#### Work required
If you see a picture in the data below, omit it and copy the rest exactly.

Start of Provided data

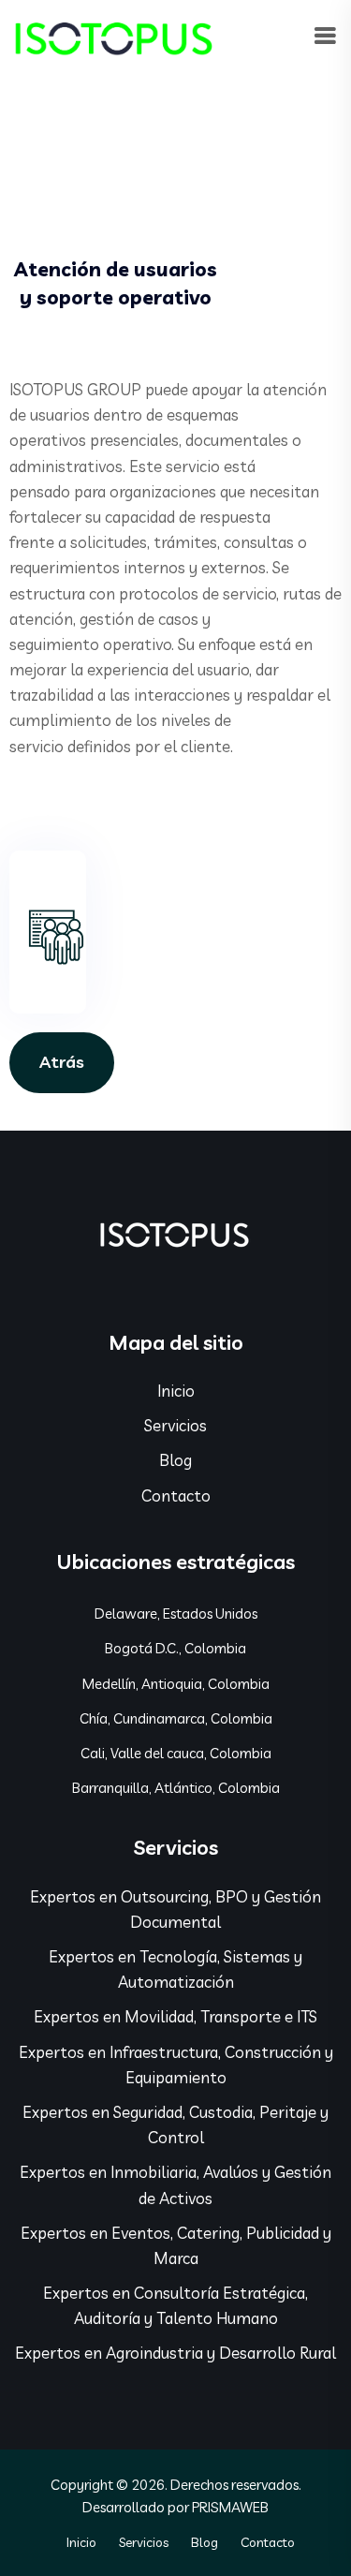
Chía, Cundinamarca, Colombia (176, 1718)
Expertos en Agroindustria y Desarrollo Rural (175, 2352)
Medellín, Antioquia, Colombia (176, 1684)
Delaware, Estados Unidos (176, 1613)
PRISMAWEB (230, 2507)
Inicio (176, 1390)
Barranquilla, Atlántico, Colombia (176, 1788)
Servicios (175, 1425)
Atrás (61, 1062)
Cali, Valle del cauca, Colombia (175, 1753)
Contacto (176, 1495)
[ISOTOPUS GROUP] (113, 35)
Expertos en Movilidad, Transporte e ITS (175, 2016)
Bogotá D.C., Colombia (175, 1648)
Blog (175, 1460)
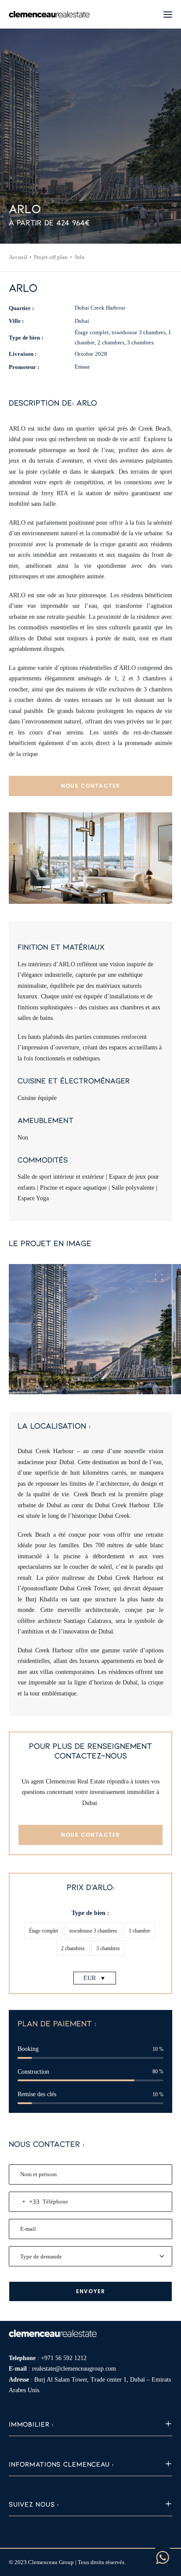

End of Provided data

#### Result of this task
Chía, Cundinamarca, Colombia (176, 1718)
Expertos en Agroindustria y Desarrollo Rural (175, 2352)
Medellín, Antioquia, Colombia (176, 1684)
Delaware, Estados Unidos (176, 1613)
PRISMAWEB (230, 2507)
Inicio (176, 1390)
Barranquilla, Atlántico, Colombia (176, 1788)
Servicios (175, 1425)
Atrás (61, 1062)
Cali, Valle del cauca, Colombia (175, 1753)
Contacto (176, 1495)
[ISOTOPUS GROUP] (113, 35)
Expertos en Movilidad, Transporte e ITS (175, 2016)
Bogotá D.C., Colombia (175, 1648)
Blog (175, 1460)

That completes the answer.